The act of history writing is an immensely powerful one. By constructing a narrative, perhaps by drawing from different elements of various local cultures, or even creating an entire myth from scratch, historians have the power to create the backbone of, to use Benedict Anderson’s terms, a national ‘imagined community’. The history of the Ugandan school curriculum, and the way in which it has developed with (and sometimes against) the decolonization process, shows just how powerful a role historical education plays in the formation, consolidation and evolution of personal, national and regional identities. On paper, Uganda’s school curriculum was ‘decolonized’, that is to say, reevaluated and restructured by the Ugandan ministry of education after independence in 1962. But the question remains: how is curricular decolonization even possible when the entire concept of a curriculum was itself a colonial imposition?
As over a century of scholarship has demonstrated, history teaching in schools (and in the public) contributes to identity-building. By constructing narratives of past events in a teleological framework, and imbuing the images and characterisations contrived from them with historical, political and cultural gravitas, history teaching allows for the creation of a shared identity. Most significantly in recent years, we have seen how, as Hobsbawm puts it, schooling is the “most powerful weapon for forming […] nations”.

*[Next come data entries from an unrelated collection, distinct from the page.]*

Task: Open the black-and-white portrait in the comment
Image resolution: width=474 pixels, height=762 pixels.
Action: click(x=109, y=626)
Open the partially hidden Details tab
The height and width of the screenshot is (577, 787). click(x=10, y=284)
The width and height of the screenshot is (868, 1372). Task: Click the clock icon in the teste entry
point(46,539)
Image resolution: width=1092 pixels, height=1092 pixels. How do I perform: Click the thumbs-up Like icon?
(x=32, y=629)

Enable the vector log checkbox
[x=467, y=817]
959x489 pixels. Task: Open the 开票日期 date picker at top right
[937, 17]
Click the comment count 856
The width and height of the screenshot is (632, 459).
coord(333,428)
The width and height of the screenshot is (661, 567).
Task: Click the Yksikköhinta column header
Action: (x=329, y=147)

With this in mind, one can only assume the power that a history curriculum holds over young minds, which is why it is so important to keep on revising those curricula, to rid them of ideology and alternate motives. In the case of Uganda, especially regarding what we have learned about its history, and the fact that the curriculum itself started out as an ideological instrument, this is a particularly challenging topic. Second, people’s ethnic, national, regional, and global identities influence their political behavior, as well as their behavior towards others. As Mino aptly puts it in History Education and Identity Formation, ‘beyond simply teaching the past, History education builds the foundation for an individual’s national identity by transmitting the myths and values of the nation.’